(Dataset items)
-*-

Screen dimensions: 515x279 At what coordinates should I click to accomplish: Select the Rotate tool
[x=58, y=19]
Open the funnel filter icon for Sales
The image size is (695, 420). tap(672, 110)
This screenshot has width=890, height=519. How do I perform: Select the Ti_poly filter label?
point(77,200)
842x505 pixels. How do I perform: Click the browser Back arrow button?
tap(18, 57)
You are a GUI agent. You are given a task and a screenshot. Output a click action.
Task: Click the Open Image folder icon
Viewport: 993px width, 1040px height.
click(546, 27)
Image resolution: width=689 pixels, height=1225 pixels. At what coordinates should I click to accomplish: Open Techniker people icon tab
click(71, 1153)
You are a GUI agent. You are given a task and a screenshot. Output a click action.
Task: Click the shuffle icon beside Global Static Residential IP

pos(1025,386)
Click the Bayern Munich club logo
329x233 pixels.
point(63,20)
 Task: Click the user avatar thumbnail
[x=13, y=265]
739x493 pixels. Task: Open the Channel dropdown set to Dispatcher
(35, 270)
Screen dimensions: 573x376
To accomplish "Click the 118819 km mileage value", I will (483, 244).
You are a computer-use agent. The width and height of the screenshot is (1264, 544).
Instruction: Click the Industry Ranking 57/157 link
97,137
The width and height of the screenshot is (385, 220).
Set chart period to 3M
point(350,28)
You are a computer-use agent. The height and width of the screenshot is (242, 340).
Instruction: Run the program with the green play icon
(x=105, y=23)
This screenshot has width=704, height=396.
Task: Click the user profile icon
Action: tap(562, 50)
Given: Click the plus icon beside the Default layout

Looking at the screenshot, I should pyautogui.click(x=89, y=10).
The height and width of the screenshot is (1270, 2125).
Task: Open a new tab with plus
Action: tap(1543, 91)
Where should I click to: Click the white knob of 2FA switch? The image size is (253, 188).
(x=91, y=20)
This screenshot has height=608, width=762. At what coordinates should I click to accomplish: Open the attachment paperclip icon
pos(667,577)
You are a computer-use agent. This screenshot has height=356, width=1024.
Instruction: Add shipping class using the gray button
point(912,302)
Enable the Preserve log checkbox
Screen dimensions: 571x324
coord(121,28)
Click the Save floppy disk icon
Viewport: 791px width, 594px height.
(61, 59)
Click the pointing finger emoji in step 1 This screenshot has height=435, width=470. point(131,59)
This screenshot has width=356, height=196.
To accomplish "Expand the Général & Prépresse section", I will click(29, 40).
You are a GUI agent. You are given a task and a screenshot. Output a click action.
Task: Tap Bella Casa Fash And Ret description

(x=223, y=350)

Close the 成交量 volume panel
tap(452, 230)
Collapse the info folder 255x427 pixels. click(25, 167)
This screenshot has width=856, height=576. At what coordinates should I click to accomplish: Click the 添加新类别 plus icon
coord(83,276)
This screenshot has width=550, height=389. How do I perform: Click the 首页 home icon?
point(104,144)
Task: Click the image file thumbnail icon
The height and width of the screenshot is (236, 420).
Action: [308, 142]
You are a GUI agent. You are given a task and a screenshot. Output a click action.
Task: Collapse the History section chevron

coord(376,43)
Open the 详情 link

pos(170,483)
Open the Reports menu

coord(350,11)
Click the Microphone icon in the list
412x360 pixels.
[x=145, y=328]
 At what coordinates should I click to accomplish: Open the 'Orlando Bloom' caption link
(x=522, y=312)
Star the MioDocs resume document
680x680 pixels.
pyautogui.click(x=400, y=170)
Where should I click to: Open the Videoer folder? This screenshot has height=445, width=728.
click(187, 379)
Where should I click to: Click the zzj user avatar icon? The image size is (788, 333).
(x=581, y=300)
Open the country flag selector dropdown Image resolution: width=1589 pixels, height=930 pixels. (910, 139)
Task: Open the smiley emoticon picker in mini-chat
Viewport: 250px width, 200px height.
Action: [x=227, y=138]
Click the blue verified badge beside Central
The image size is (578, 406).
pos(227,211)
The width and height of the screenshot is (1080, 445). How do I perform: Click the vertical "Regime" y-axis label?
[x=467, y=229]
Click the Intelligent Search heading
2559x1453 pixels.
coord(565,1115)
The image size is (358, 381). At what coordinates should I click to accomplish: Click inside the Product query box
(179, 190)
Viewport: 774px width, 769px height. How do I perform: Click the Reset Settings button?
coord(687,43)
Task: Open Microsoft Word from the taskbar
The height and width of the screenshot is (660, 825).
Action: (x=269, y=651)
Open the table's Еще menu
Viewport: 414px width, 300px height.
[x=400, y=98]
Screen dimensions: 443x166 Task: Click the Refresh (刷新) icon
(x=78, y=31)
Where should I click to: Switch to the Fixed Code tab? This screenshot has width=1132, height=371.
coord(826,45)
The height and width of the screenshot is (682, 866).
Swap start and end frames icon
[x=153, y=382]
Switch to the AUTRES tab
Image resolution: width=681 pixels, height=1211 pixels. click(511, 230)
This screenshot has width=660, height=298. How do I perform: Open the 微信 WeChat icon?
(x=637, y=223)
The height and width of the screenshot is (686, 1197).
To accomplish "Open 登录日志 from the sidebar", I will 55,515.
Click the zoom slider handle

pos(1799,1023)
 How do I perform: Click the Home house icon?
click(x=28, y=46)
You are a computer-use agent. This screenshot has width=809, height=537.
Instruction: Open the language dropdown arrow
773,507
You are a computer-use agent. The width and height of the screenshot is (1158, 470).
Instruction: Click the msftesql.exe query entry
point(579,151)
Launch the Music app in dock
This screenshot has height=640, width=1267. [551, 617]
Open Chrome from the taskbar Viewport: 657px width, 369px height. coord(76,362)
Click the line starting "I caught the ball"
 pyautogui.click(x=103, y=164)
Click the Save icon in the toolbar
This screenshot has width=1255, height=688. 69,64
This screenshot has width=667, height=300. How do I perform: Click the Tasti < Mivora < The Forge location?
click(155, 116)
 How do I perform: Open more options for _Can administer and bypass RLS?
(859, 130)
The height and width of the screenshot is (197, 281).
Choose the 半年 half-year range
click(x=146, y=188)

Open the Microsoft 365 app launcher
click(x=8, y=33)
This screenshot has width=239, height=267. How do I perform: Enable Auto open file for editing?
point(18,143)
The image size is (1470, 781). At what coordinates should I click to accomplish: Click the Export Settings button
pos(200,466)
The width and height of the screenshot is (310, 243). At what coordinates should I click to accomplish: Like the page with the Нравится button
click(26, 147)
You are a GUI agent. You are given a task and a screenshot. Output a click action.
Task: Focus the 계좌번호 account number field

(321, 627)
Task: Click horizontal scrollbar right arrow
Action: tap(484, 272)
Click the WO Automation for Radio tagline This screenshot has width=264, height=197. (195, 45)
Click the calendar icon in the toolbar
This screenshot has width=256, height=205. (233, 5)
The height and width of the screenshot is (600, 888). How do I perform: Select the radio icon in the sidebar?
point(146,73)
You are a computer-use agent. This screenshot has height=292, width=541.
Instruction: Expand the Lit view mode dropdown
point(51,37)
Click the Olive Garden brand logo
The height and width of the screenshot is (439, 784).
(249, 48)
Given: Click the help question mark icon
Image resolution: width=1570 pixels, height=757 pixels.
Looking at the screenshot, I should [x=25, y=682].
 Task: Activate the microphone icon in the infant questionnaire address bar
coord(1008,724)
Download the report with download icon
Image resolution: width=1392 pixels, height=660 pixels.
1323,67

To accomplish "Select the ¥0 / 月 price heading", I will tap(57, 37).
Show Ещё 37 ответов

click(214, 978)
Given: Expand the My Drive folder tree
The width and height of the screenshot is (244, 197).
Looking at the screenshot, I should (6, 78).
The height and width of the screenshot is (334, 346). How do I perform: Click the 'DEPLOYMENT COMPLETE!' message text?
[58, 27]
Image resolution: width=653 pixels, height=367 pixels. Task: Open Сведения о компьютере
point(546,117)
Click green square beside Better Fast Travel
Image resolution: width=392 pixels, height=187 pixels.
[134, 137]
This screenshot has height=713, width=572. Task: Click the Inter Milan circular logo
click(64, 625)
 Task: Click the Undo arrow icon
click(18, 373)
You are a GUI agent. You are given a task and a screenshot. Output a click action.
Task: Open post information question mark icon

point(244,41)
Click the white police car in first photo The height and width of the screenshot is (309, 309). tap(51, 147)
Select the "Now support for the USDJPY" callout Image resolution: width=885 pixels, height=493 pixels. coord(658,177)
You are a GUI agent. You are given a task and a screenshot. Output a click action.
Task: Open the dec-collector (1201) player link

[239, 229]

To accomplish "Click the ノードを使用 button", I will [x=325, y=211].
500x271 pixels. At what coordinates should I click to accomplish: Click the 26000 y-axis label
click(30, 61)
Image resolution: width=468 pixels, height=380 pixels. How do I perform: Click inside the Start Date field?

-*-

Could you copy out the entries word for word, starting at the line that contains "Task: Click the user avatar thumbnail" and stopping after the line that contains "Collapse the info"?

| OUTPUT FOR THIS TASK |
 Task: Click the user avatar thumbnail
[x=13, y=265]
739x493 pixels. Task: Open the Channel dropdown set to Dispatcher
(35, 270)
Screen dimensions: 573x376
To accomplish "Click the 118819 km mileage value", I will (483, 244).
You are a computer-use agent. The width and height of the screenshot is (1264, 544).
Instruction: Click the Industry Ranking 57/157 link
97,137
The width and height of the screenshot is (385, 220).
Set chart period to 3M
point(350,28)
You are a computer-use agent. The height and width of the screenshot is (242, 340).
Instruction: Run the program with the green play icon
(x=105, y=23)
This screenshot has width=704, height=396.
Task: Click the user profile icon
Action: tap(562, 50)
Given: Click the plus icon beside the Default layout

Looking at the screenshot, I should pyautogui.click(x=89, y=10).
The height and width of the screenshot is (1270, 2125).
Task: Open a new tab with plus
Action: tap(1543, 91)
Where should I click to: Click the white knob of 2FA switch? The image size is (253, 188).
(x=91, y=20)
This screenshot has height=608, width=762. At what coordinates should I click to accomplish: Open the attachment paperclip icon
pos(667,577)
You are a computer-use agent. This screenshot has height=356, width=1024.
Instruction: Add shipping class using the gray button
point(912,302)
Enable the Preserve log checkbox
Screen dimensions: 571x324
coord(121,28)
Click the Save floppy disk icon
Viewport: 791px width, 594px height.
(61, 59)
Click the pointing finger emoji in step 1 This screenshot has height=435, width=470. point(131,59)
This screenshot has width=356, height=196.
To accomplish "Expand the Général & Prépresse section", I will click(29, 40).
You are a GUI agent. You are given a task and a screenshot. Output a click action.
Task: Tap Bella Casa Fash And Ret description

(x=223, y=350)

Close the 成交量 volume panel
tap(452, 230)
Collapse the info folder 255x427 pixels. click(25, 167)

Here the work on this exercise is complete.